Sur le montant des sommes dues :
Au vu du décompte de créance communiqué par le Crédit Agricole (pièce 11 du Crédit Agricole), M. et Mme [U] sont condamnés solidairement à payer au Crédit Agricole la somme de 226 615,35 euros, compte arrêté au 28 mai 2019 avec intérêts au taux contractuel de 7,50 % sur la somme de 188 551,81 euros.
Conformément aux dispositions de l’article 1343-2 du code civil, les intérêts échus dus au moins pour une année entière produiront intérêts.
Sur les demandes annexes :
Les dispositions du jugement entrepris relatives aux frais irrépétibles et aux dépens sont infirmées.
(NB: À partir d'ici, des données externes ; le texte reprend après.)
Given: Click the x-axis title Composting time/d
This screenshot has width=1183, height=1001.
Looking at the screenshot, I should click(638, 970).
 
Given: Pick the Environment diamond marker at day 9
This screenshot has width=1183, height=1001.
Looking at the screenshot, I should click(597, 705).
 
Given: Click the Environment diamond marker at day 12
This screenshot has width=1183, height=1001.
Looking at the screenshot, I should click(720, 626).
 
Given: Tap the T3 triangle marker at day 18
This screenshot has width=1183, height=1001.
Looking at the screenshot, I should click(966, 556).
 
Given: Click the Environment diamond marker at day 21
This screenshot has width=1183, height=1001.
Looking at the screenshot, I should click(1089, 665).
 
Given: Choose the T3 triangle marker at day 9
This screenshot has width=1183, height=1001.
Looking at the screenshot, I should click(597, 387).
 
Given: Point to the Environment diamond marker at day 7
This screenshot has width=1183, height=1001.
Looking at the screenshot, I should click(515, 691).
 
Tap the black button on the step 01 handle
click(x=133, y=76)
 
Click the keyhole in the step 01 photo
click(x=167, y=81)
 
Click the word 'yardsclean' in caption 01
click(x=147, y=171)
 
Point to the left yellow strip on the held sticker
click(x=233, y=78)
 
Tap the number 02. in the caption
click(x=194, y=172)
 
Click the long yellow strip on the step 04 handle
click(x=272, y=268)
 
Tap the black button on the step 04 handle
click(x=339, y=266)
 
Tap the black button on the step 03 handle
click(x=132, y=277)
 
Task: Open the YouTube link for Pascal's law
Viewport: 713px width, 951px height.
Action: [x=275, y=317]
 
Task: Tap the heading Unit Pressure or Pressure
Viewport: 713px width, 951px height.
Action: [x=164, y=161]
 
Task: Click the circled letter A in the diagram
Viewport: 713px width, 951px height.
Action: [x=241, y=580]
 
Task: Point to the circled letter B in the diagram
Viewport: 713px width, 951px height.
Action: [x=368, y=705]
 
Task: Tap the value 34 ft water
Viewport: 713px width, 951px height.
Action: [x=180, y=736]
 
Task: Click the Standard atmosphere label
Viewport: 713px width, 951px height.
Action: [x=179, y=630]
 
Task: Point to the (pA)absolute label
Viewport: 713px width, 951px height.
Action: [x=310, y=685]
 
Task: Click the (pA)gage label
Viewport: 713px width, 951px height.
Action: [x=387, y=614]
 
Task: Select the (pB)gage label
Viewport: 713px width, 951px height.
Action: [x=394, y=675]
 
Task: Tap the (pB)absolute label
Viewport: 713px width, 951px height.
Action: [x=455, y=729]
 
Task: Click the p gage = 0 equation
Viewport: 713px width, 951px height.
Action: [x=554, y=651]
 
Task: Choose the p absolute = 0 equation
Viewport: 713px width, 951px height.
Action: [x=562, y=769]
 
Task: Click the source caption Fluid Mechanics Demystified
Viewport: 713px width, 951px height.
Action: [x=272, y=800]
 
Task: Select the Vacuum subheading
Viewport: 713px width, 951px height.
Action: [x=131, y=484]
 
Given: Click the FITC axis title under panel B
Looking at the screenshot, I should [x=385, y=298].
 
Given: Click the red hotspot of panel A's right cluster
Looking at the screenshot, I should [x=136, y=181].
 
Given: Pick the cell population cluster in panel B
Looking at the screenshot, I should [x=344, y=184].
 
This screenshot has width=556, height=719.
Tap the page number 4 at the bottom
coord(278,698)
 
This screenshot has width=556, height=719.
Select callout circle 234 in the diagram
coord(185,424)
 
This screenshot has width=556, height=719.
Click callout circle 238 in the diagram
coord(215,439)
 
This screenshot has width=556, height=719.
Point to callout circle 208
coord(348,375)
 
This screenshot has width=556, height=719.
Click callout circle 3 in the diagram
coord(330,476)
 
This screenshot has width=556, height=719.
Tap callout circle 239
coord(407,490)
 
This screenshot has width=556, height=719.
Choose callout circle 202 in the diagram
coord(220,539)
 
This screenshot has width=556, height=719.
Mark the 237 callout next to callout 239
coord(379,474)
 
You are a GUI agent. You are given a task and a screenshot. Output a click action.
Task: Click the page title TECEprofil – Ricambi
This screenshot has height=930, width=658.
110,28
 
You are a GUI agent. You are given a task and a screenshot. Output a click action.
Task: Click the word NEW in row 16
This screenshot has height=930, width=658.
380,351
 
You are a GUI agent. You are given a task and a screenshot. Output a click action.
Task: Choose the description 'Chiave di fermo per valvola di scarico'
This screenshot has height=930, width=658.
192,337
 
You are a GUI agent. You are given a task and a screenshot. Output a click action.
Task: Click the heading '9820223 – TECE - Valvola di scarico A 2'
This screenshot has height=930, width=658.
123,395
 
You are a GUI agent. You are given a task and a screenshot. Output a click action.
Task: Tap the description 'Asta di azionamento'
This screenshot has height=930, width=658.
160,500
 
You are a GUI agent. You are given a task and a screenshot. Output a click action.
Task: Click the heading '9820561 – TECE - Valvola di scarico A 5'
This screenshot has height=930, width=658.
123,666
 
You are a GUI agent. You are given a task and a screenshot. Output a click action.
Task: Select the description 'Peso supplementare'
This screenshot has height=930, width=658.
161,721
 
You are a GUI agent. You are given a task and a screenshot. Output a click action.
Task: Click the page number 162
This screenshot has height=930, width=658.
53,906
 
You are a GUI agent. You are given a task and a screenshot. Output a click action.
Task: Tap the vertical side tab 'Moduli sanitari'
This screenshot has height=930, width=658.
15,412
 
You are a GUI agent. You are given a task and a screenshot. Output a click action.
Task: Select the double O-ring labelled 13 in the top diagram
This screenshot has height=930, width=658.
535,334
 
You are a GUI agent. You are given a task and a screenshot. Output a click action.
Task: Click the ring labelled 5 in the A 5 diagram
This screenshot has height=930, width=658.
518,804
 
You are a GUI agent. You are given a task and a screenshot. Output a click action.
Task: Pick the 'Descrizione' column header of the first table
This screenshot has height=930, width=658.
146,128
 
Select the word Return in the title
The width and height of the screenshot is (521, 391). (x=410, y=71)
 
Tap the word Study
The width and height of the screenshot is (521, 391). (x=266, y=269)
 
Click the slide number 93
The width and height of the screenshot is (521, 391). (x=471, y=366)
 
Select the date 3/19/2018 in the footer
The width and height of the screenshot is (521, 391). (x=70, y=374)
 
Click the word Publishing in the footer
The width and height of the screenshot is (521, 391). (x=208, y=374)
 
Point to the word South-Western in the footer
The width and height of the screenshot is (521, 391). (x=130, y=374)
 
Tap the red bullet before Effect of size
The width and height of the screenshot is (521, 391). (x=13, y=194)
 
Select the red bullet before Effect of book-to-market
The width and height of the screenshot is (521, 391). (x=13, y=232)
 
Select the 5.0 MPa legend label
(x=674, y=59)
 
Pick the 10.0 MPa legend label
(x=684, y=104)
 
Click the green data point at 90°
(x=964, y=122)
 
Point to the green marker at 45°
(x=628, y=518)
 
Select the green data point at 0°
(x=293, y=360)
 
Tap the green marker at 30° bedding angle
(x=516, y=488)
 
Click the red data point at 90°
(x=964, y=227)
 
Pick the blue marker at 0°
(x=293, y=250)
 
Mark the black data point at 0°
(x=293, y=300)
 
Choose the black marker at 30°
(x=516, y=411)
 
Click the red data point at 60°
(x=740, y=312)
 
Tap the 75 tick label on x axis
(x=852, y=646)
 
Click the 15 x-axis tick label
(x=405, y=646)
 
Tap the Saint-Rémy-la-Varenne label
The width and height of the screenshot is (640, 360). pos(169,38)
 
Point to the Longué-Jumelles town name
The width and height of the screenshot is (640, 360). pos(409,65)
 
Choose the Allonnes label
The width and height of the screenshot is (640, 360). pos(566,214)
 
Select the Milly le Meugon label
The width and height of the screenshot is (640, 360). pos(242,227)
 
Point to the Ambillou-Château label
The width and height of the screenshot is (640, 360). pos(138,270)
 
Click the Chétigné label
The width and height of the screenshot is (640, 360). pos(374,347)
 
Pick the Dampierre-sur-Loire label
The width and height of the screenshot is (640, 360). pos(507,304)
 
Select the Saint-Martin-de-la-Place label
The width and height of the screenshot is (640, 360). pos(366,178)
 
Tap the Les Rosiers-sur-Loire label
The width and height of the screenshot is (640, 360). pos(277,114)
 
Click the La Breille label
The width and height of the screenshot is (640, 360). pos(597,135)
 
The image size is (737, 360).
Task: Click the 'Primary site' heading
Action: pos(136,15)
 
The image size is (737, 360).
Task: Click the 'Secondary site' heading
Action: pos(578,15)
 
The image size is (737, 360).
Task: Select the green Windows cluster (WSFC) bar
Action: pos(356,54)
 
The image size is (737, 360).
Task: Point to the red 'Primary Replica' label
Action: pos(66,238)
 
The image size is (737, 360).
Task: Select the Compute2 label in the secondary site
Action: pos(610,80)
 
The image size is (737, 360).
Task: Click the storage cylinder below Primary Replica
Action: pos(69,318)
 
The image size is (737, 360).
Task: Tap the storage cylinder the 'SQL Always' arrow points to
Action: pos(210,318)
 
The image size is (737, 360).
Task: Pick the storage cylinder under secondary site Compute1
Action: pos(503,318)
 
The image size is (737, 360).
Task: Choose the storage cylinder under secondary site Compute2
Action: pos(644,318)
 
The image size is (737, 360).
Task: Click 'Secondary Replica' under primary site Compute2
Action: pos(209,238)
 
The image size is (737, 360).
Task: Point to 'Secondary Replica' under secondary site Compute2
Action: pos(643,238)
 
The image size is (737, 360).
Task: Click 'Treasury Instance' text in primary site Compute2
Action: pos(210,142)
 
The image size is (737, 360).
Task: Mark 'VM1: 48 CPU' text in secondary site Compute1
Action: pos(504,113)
L’équité justifie la condamnation in solidum de M. et Mme [U] à payer à la Caisse Régionale de Crédit Agricole Mutuel du Finistère la somme de 3 000 euros au titre des frais irrépétibles qu’elle a exposés en première instance puis devant la cour.
Conformément à l’article 696 du code de procédure civile, M. et Mme [U] sont condamnés in solidum aux dépens de première instance et d’appel.
PAR CES MOTIFS
La Cour,
Infirme le jugement entrepris en toutes ses dispositions soumises à la cour.
Y ajoutant,
Dit qu’aucune disproportion manifeste ne justifie de décharger M. et Mme [U] de leur engagement de caution.
Dit qu’aucun manquement à un devoir de mise en garde n’incombe au Crédit Agricole du Finistère.
Condamne solidairement M. et Mme [U] à payer au Crédit Agricole la somme de 226 615,35 euros, compte arrêté au 28 mai 2019 avec intérêts au taux contractuel de 7,50 % sur la somme de 188 551,81 euros.
Dit que les intérêts échus dus au moins pour une année entière produiront intérêts, conformément aux dispositions de l’article 1343-2 du code civil.
Condamne in solidum M. et Mme [U] à payer à la Caisse Régionale de Crédit Agricole Mutuel du Finistère la somme de 3 000 euros au titre des frais irrépétibles qu’elle a exposés en première instance puis devant la cour.
Condamne in solidum M. et Mme [U] aux dépens de première instance et d’appel.